A horrid, unjustifiable opinion. Nothing in ERISA compelled this result; ERISA's language is largely a blank slate, and the SCOTUS has been more than happy to import general concepts of equity into its interpretation where it would hurt insureds.

The Third Circuit's rule made complete sense: freeloading insurers are entitled to pro rata reimbursement of their expenses, minus common fund attorney's fees. If the insurer doesn't like it, they can buy the plaintiff's claim through subrogation and pursue it themselves.

The sad part here is that the Court was 9-0 in giving the insurer an unjustifiable windfall, and 4 justices wanted to give the insurer more than 100% of the funds received by the insurer. Outrageous.

In the end, now I am going to be blunt with ERISA insurers: either they agree to a number upfront for their lien or I don't pursue the case and they can accept nothing. We've already had some of that in the past, but now we have to do it as a matter of policy.

Lori Parker - April 22, 2013 10:43 PM

As a layperson, I was appalled at this ruling. All of the laws concerning accident victims need to be overhauled. The whole purpose of accident insurance was to provide care for the accident victim. Where did that go? Somewhere on the long road of litigation, the accident victim got thrown into the gutter.

I personally believe that attorneys have a duty to push legislators in the right direction.
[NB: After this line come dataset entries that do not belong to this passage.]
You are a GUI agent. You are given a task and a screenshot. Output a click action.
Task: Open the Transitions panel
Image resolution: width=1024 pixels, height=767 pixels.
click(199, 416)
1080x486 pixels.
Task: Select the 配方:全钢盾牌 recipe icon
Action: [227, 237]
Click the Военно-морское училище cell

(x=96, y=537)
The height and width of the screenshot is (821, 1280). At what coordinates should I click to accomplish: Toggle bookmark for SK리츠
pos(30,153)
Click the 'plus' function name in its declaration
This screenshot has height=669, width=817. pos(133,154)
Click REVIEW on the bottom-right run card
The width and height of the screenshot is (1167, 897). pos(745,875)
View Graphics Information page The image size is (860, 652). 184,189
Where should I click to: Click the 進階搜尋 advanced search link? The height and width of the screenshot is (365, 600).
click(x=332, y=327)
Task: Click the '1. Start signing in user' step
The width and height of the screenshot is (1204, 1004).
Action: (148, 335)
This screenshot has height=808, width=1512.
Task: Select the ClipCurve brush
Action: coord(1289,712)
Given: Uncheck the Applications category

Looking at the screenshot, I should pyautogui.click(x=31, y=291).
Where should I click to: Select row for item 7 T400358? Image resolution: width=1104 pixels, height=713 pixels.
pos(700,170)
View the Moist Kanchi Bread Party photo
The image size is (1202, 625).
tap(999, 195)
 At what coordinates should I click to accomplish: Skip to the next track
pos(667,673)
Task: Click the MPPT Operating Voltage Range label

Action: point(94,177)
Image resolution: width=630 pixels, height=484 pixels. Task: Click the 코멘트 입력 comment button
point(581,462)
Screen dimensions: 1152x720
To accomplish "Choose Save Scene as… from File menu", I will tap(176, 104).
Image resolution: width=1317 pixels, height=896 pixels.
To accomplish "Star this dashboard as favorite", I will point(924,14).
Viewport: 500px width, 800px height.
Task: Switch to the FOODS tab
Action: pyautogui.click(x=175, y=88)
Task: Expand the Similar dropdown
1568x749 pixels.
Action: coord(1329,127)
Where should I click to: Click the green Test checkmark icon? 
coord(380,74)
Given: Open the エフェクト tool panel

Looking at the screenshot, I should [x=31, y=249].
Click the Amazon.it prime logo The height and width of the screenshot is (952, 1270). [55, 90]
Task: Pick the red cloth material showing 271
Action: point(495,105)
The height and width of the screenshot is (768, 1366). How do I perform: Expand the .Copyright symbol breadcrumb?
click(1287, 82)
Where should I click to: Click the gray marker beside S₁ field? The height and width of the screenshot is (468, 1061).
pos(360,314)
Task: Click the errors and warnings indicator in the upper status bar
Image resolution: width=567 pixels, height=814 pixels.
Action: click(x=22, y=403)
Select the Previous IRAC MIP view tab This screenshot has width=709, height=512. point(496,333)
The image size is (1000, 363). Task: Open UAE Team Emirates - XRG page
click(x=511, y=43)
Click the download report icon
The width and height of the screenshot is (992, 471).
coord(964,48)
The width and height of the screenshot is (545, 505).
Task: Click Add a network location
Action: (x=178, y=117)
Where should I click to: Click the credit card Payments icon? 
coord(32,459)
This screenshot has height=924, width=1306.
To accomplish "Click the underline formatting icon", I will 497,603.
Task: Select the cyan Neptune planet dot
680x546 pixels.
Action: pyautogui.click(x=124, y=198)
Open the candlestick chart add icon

I see too many attorneys not doing that, and I wonder why?

Regular folks unwittingly assume that "someone" is out there righting these wrongs...but they are misguided.

The entire force of personal injury attorneys really should be making a much more forceful and effective change in regards to the accident legislation.

This ruling speaks volume about what appears to be a neglect of effort on behalf of accident victims.